ITEMS
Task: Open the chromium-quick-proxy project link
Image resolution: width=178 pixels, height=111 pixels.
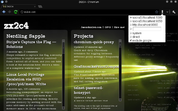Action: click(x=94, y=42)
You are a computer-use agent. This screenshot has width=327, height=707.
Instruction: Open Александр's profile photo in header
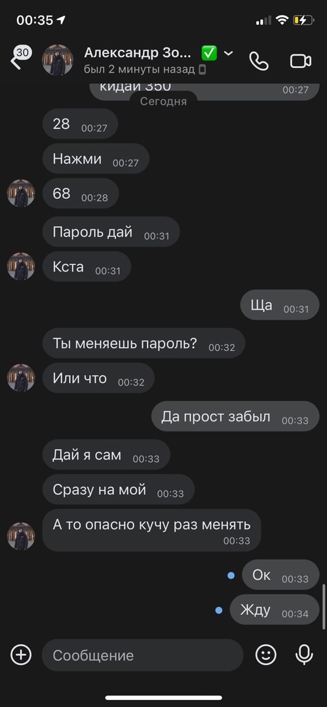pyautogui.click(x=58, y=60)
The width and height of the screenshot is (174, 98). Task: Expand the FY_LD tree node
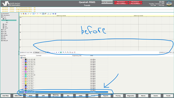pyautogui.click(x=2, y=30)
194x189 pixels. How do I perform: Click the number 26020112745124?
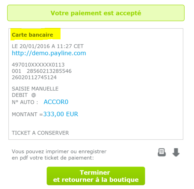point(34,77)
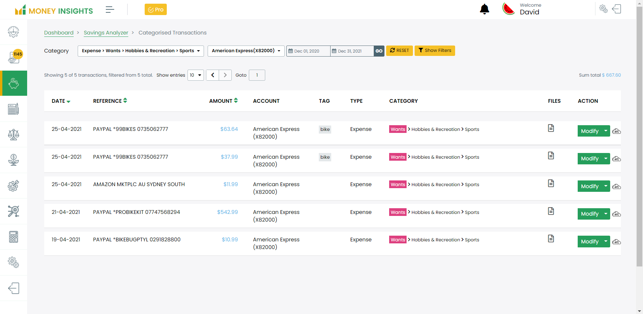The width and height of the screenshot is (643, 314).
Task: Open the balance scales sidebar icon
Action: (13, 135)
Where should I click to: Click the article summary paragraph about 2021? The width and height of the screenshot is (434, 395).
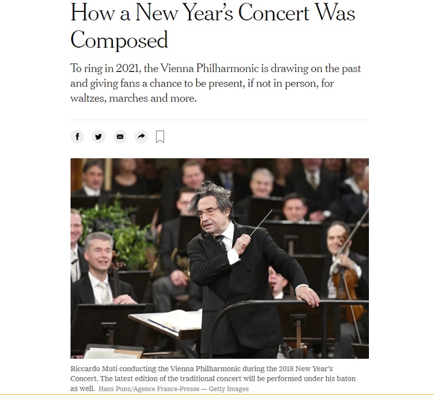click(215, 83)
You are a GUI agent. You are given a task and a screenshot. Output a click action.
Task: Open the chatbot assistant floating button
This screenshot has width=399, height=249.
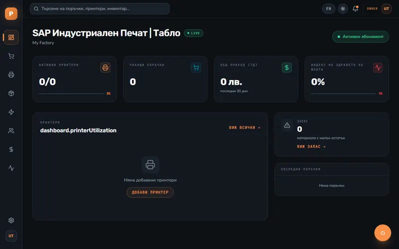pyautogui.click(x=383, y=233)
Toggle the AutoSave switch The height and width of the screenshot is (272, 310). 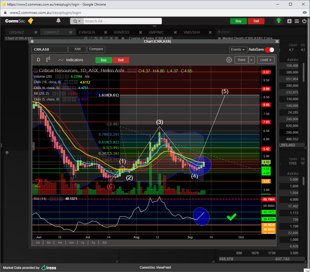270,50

...

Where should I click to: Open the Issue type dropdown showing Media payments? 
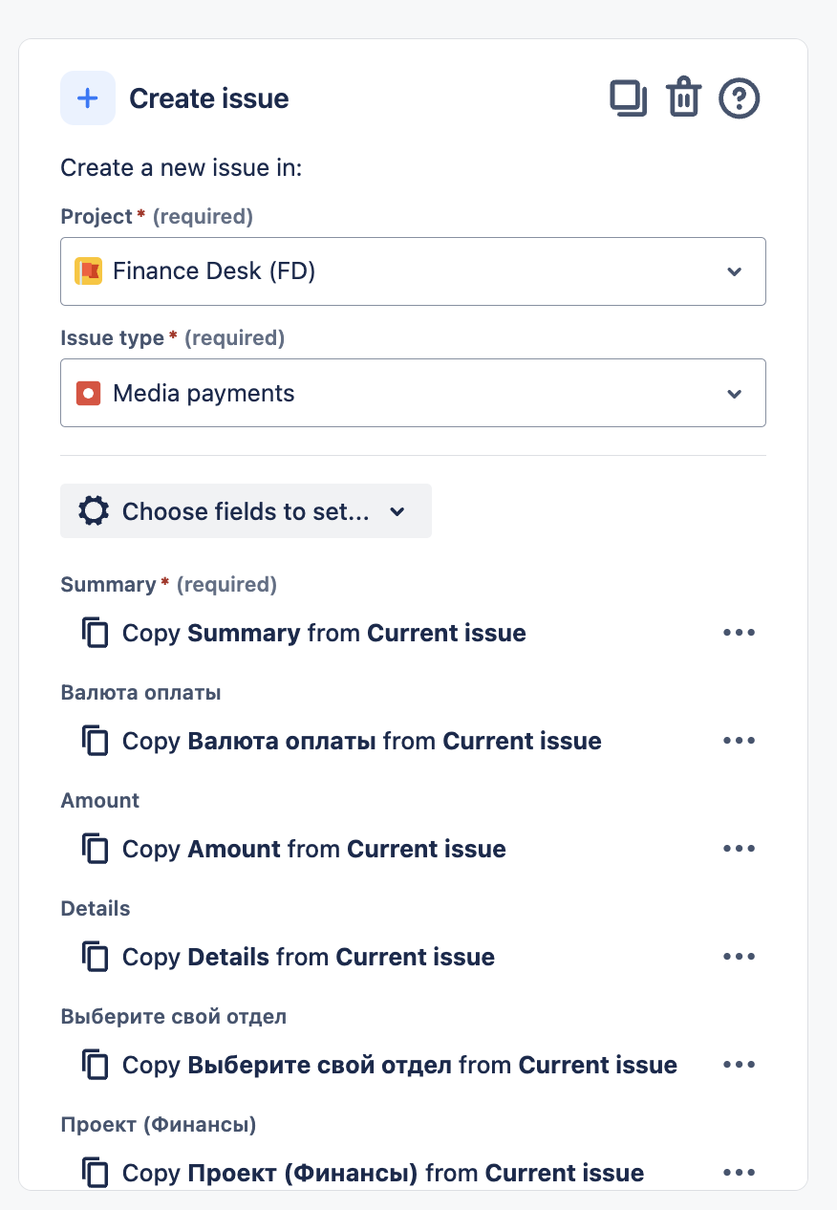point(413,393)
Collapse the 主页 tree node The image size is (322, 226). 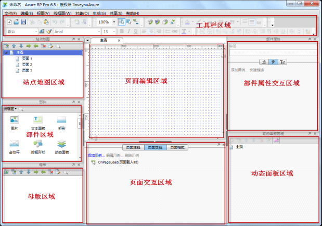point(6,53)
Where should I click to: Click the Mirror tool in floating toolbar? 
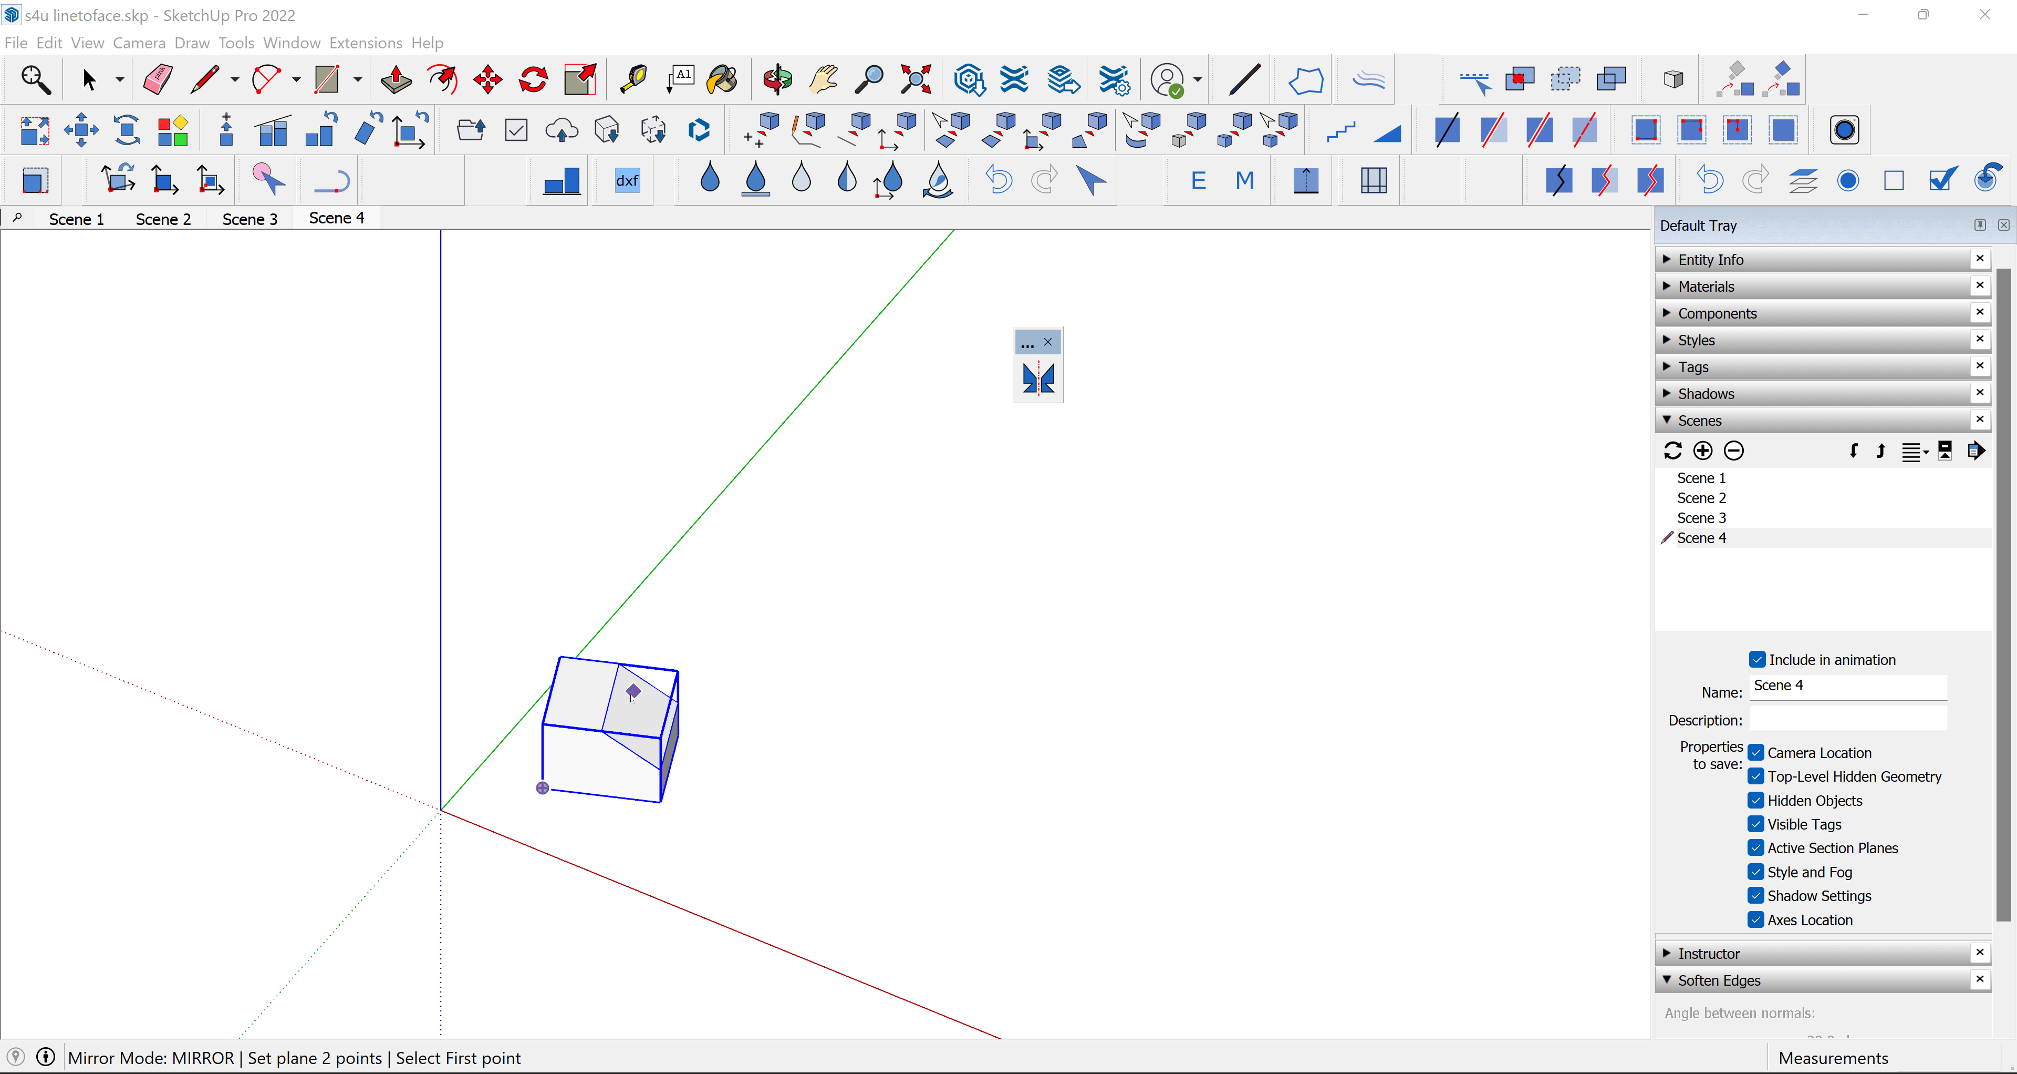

PROBLEM TO WORK ON
Rewrite the records from the line containing "Task: Open the chromium-quick-proxy" through the line containing "pyautogui.click(x=58, y=60)", with "profile photo" replaced by "profile picture" and nothing else changed. Include both of those lines, and leave out the pictures.

EXERCISE RESULT
Task: Open the chromium-quick-proxy project link
Image resolution: width=178 pixels, height=111 pixels.
Action: click(x=94, y=42)
You are a computer-use agent. This screenshot has width=327, height=707.
Instruction: Open Александр's profile picture in header
pyautogui.click(x=58, y=60)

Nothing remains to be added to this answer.